Casali still has not experienced a loss in his second stint with the Giants, who have run off four straight wins after hitting a low point of their season on Tuesday night against the Los Angeles Dodgers. They will head back out on the road just two games under .500, with an offense that suddenly is chugging along thanks to an infusion of youth.

The Giants have known all along that they have the pitching to compete if they can score and defend. If this offensive stretch is sustainable beyond a series against the Rockies' pitching staff, they might finally be poised to go on a bit of a run.

Hicks won't get his next shot to keep the momentum going until next Saturday, but that extra break is a positive. He'll be on an innings restriction at some point this season, and manager Bob Melvin said Sunday that Hicks was going to go five innings regardless of what happened in his final frame.
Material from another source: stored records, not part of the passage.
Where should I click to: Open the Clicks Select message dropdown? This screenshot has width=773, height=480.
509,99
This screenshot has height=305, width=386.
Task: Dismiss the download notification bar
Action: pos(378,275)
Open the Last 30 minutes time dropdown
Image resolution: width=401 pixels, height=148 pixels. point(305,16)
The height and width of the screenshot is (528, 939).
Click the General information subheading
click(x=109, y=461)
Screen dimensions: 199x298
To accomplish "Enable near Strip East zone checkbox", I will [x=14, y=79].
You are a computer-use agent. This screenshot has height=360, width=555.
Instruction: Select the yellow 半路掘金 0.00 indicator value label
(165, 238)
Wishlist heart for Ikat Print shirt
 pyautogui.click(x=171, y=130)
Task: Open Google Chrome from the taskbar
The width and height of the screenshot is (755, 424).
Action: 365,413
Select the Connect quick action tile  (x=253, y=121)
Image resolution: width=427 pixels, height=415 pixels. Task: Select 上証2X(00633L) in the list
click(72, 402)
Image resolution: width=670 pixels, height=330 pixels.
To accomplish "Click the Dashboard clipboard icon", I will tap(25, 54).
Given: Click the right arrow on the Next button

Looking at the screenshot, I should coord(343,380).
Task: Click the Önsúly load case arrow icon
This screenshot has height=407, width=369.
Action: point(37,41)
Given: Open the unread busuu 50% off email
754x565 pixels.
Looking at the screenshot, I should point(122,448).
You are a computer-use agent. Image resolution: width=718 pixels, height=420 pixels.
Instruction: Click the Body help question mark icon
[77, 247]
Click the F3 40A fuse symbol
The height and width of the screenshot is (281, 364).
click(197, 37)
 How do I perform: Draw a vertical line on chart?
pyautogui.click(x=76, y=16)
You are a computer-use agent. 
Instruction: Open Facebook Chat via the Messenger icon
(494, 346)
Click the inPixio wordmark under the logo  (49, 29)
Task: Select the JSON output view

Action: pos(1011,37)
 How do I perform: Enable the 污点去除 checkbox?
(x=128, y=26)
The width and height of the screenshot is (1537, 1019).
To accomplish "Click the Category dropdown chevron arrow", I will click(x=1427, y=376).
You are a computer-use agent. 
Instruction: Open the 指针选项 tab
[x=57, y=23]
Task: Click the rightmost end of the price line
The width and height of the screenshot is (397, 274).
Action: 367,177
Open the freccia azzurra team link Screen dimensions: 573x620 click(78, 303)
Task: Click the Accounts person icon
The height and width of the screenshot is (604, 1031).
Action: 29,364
By getting the pop-up, Hicks lowered his ERA to 2.38, which ranks fifth in the National League. His first 10 starts couldn't have gone much better, and even Sunday's unfortunately timed upset stomach came with a silver lining. It gave Hicks another opportunity to prove that he has become a pitcher, not just someone who throws very, very, very hard.

Hicks said that in the past he sometimes would dial it back from 101 to 98 to throw a hitter's timing off. On Sunday, the numbers were way lower, but the concept was the same.

"It tells me that my sinker with that action is good at pretty much any velocity above like 87, 88," he said. "I'm very confident in that pitch at any velocity, to be honest, and today kind of just reaffirms that and gives me that confidence at [any] velo."